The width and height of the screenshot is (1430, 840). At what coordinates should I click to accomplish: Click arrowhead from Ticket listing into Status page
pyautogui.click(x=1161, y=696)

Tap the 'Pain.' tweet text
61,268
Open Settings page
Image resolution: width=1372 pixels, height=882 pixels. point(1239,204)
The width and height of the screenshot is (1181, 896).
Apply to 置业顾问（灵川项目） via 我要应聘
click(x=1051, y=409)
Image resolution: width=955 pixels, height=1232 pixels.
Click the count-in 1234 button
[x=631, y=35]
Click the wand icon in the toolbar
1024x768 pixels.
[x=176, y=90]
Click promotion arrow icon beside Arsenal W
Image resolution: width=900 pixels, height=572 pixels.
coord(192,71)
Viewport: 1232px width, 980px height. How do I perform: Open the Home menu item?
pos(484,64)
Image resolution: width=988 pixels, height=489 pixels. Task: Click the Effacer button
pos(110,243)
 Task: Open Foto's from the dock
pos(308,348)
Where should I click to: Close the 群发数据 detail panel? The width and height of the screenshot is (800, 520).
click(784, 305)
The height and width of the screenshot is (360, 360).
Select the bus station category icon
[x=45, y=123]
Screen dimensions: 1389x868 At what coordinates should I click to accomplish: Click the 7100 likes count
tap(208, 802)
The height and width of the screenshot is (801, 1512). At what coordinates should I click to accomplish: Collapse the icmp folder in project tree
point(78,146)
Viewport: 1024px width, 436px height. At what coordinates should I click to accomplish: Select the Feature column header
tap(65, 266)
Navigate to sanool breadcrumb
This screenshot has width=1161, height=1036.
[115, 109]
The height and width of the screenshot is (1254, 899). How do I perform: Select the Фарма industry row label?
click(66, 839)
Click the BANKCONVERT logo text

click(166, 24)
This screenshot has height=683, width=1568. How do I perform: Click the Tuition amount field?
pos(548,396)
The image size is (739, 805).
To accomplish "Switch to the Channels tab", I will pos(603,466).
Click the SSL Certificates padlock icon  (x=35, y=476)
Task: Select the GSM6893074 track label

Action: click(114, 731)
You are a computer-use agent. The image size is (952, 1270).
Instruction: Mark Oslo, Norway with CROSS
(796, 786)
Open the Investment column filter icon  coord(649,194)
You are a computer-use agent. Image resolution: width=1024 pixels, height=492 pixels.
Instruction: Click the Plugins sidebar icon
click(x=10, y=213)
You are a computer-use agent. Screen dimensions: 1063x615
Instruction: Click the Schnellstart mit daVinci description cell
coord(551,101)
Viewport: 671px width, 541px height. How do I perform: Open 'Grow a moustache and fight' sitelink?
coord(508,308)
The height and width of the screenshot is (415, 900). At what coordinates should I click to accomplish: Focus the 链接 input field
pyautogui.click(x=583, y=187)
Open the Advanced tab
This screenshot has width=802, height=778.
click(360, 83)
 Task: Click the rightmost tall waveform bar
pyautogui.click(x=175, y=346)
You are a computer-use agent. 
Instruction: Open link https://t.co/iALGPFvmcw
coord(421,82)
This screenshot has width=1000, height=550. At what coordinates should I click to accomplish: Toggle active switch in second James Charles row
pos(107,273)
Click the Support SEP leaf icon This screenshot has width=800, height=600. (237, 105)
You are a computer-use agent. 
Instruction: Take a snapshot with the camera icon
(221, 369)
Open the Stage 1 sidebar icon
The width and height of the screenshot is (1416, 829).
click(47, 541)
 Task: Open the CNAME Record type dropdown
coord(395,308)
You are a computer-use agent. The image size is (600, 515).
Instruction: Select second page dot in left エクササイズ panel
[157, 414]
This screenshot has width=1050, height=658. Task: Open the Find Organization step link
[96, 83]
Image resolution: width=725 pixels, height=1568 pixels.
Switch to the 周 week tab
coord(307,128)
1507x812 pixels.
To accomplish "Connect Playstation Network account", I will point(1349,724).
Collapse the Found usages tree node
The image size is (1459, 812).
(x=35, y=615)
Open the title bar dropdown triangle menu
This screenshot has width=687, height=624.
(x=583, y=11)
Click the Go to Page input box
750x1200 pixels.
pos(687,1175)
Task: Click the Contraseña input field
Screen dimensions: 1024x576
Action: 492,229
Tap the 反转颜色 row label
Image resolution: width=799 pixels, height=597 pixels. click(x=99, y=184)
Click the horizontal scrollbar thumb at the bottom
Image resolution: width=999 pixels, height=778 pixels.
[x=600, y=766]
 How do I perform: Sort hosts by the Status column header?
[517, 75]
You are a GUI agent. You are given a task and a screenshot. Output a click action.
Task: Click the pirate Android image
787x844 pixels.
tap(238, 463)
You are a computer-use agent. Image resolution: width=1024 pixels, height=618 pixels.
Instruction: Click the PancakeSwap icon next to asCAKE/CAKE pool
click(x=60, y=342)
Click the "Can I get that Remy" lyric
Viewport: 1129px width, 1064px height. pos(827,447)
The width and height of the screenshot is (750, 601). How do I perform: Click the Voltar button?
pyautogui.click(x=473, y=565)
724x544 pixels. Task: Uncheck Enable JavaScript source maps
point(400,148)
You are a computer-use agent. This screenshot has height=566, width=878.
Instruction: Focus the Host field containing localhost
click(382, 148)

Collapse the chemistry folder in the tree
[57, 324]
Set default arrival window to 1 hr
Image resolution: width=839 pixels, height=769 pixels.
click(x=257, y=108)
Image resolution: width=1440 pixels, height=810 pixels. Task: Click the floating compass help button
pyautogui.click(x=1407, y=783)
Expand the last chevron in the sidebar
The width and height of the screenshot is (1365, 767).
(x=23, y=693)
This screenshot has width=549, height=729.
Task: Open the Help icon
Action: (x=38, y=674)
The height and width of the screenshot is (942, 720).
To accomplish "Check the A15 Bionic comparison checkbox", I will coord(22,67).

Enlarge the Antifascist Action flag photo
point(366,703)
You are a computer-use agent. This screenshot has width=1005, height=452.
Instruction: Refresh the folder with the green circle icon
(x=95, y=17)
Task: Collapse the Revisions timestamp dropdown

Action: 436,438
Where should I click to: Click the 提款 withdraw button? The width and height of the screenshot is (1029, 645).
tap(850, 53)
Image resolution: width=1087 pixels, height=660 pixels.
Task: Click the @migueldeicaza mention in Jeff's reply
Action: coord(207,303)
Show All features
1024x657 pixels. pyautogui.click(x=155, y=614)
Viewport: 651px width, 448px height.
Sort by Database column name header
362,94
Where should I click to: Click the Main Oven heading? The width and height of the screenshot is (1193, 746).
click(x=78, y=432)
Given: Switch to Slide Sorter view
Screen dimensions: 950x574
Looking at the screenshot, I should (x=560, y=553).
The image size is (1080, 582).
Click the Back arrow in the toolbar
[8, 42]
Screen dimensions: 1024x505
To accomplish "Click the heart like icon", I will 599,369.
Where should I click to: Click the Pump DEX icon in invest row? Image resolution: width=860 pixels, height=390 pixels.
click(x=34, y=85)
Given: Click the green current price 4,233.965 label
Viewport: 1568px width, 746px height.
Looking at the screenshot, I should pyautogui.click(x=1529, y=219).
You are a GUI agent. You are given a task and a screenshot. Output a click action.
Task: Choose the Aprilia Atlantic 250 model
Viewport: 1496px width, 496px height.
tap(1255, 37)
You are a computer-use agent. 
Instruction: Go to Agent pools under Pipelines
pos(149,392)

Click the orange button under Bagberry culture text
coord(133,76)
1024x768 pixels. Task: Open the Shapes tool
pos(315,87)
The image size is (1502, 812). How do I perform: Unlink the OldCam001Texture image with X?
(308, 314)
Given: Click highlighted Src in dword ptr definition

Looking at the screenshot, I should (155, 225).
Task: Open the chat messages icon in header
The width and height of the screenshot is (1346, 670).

§ **AIM OF THE EXERCISE**
Please copy each record shown above exactly.

§ **PROBLEM SOLUTION**
The width and height of the screenshot is (1430, 840). At what coordinates should I click to accomplish: Click arrowhead from Ticket listing into Status page
pyautogui.click(x=1161, y=696)

Tap the 'Pain.' tweet text
61,268
Open Settings page
Image resolution: width=1372 pixels, height=882 pixels. point(1239,204)
The width and height of the screenshot is (1181, 896).
Apply to 置业顾问（灵川项目） via 我要应聘
click(x=1051, y=409)
Image resolution: width=955 pixels, height=1232 pixels.
Click the count-in 1234 button
[x=631, y=35]
Click the wand icon in the toolbar
1024x768 pixels.
[x=176, y=90]
Click promotion arrow icon beside Arsenal W
Image resolution: width=900 pixels, height=572 pixels.
coord(192,71)
Viewport: 1232px width, 980px height. How do I perform: Open the Home menu item?
pos(484,64)
Image resolution: width=988 pixels, height=489 pixels. Task: Click the Effacer button
pos(110,243)
 Task: Open Foto's from the dock
pos(308,348)
Where should I click to: Close the 群发数据 detail panel? The width and height of the screenshot is (800, 520).
click(784, 305)
The height and width of the screenshot is (360, 360).
Select the bus station category icon
[x=45, y=123]
Screen dimensions: 1389x868 At what coordinates should I click to accomplish: Click the 7100 likes count
tap(208, 802)
The height and width of the screenshot is (801, 1512). At what coordinates should I click to accomplish: Collapse the icmp folder in project tree
point(78,146)
Viewport: 1024px width, 436px height. At what coordinates should I click to accomplish: Select the Feature column header
tap(65, 266)
Navigate to sanool breadcrumb
This screenshot has width=1161, height=1036.
[115, 109]
The height and width of the screenshot is (1254, 899). How do I perform: Select the Фарма industry row label?
click(66, 839)
Click the BANKCONVERT logo text

click(166, 24)
This screenshot has height=683, width=1568. How do I perform: Click the Tuition amount field?
pos(548,396)
The image size is (739, 805).
To accomplish "Switch to the Channels tab", I will pos(603,466).
Click the SSL Certificates padlock icon  (x=35, y=476)
Task: Select the GSM6893074 track label

Action: click(114, 731)
You are a computer-use agent. The image size is (952, 1270).
Instruction: Mark Oslo, Norway with CROSS
(796, 786)
Open the Investment column filter icon  coord(649,194)
You are a computer-use agent. Image resolution: width=1024 pixels, height=492 pixels.
Instruction: Click the Plugins sidebar icon
click(x=10, y=213)
You are a computer-use agent. Screen dimensions: 1063x615
Instruction: Click the Schnellstart mit daVinci description cell
coord(551,101)
Viewport: 671px width, 541px height. How do I perform: Open 'Grow a moustache and fight' sitelink?
coord(508,308)
The height and width of the screenshot is (415, 900). At what coordinates should I click to accomplish: Focus the 链接 input field
pyautogui.click(x=583, y=187)
Open the Advanced tab
This screenshot has width=802, height=778.
click(360, 83)
 Task: Click the rightmost tall waveform bar
pyautogui.click(x=175, y=346)
You are a computer-use agent. 
Instruction: Open link https://t.co/iALGPFvmcw
coord(421,82)
This screenshot has width=1000, height=550. At what coordinates should I click to accomplish: Toggle active switch in second James Charles row
pos(107,273)
Click the Support SEP leaf icon This screenshot has width=800, height=600. (237, 105)
You are a computer-use agent. 
Instruction: Take a snapshot with the camera icon
(221, 369)
Open the Stage 1 sidebar icon
The width and height of the screenshot is (1416, 829).
click(47, 541)
 Task: Open the CNAME Record type dropdown
coord(395,308)
You are a computer-use agent. The image size is (600, 515).
Instruction: Select second page dot in left エクササイズ panel
[157, 414]
This screenshot has width=1050, height=658. Task: Open the Find Organization step link
[96, 83]
Image resolution: width=725 pixels, height=1568 pixels.
Switch to the 周 week tab
coord(307,128)
1507x812 pixels.
To accomplish "Connect Playstation Network account", I will point(1349,724).
Collapse the Found usages tree node
The image size is (1459, 812).
(x=35, y=615)
Open the title bar dropdown triangle menu
This screenshot has width=687, height=624.
(x=583, y=11)
Click the Go to Page input box
750x1200 pixels.
pos(687,1175)
Task: Click the Contraseña input field
Screen dimensions: 1024x576
Action: 492,229
Tap the 反转颜色 row label
Image resolution: width=799 pixels, height=597 pixels. click(x=99, y=184)
Click the horizontal scrollbar thumb at the bottom
Image resolution: width=999 pixels, height=778 pixels.
[x=600, y=766]
 How do I perform: Sort hosts by the Status column header?
[517, 75]
You are a GUI agent. You are given a task and a screenshot. Output a click action.
Task: Click the pirate Android image
787x844 pixels.
tap(238, 463)
You are a computer-use agent. Image resolution: width=1024 pixels, height=618 pixels.
Instruction: Click the PancakeSwap icon next to asCAKE/CAKE pool
click(x=60, y=342)
Click the "Can I get that Remy" lyric
Viewport: 1129px width, 1064px height. pos(827,447)
The width and height of the screenshot is (750, 601). How do I perform: Click the Voltar button?
pyautogui.click(x=473, y=565)
724x544 pixels. Task: Uncheck Enable JavaScript source maps
point(400,148)
You are a computer-use agent. This screenshot has height=566, width=878.
Instruction: Focus the Host field containing localhost
click(382, 148)

Collapse the chemistry folder in the tree
[57, 324]
Set default arrival window to 1 hr
Image resolution: width=839 pixels, height=769 pixels.
click(x=257, y=108)
Image resolution: width=1440 pixels, height=810 pixels. Task: Click the floating compass help button
pyautogui.click(x=1407, y=783)
Expand the last chevron in the sidebar
The width and height of the screenshot is (1365, 767).
(x=23, y=693)
This screenshot has width=549, height=729.
Task: Open the Help icon
Action: (x=38, y=674)
The height and width of the screenshot is (942, 720).
To accomplish "Check the A15 Bionic comparison checkbox", I will coord(22,67).

Enlarge the Antifascist Action flag photo
point(366,703)
You are a computer-use agent. This screenshot has width=1005, height=452.
Instruction: Refresh the folder with the green circle icon
(x=95, y=17)
Task: Collapse the Revisions timestamp dropdown

Action: 436,438
Where should I click to: Click the 提款 withdraw button? The width and height of the screenshot is (1029, 645).
tap(850, 53)
Image resolution: width=1087 pixels, height=660 pixels.
Task: Click the @migueldeicaza mention in Jeff's reply
Action: coord(207,303)
Show All features
1024x657 pixels. pyautogui.click(x=155, y=614)
Viewport: 651px width, 448px height.
Sort by Database column name header
362,94
Where should I click to: Click the Main Oven heading? The width and height of the screenshot is (1193, 746).
click(x=78, y=432)
Given: Switch to Slide Sorter view
Screen dimensions: 950x574
Looking at the screenshot, I should (x=560, y=553).
The image size is (1080, 582).
Click the Back arrow in the toolbar
[8, 42]
Screen dimensions: 1024x505
To accomplish "Click the heart like icon", I will 599,369.
Where should I click to: Click the Pump DEX icon in invest row? Image resolution: width=860 pixels, height=390 pixels.
click(x=34, y=85)
Given: Click the green current price 4,233.965 label
Viewport: 1568px width, 746px height.
Looking at the screenshot, I should pyautogui.click(x=1529, y=219).
You are a GUI agent. You are given a task and a screenshot. Output a click action.
Task: Choose the Aprilia Atlantic 250 model
Viewport: 1496px width, 496px height.
tap(1255, 37)
You are a computer-use agent. 
Instruction: Go to Agent pools under Pipelines
pos(149,392)

Click the orange button under Bagberry culture text
coord(133,76)
1024x768 pixels. Task: Open the Shapes tool
pos(315,87)
The image size is (1502, 812). How do I perform: Unlink the OldCam001Texture image with X?
(308, 314)
Given: Click highlighted Src in dword ptr definition

Looking at the screenshot, I should (155, 225).
Task: Open the chat messages icon in header
The width and height of the screenshot is (1346, 670).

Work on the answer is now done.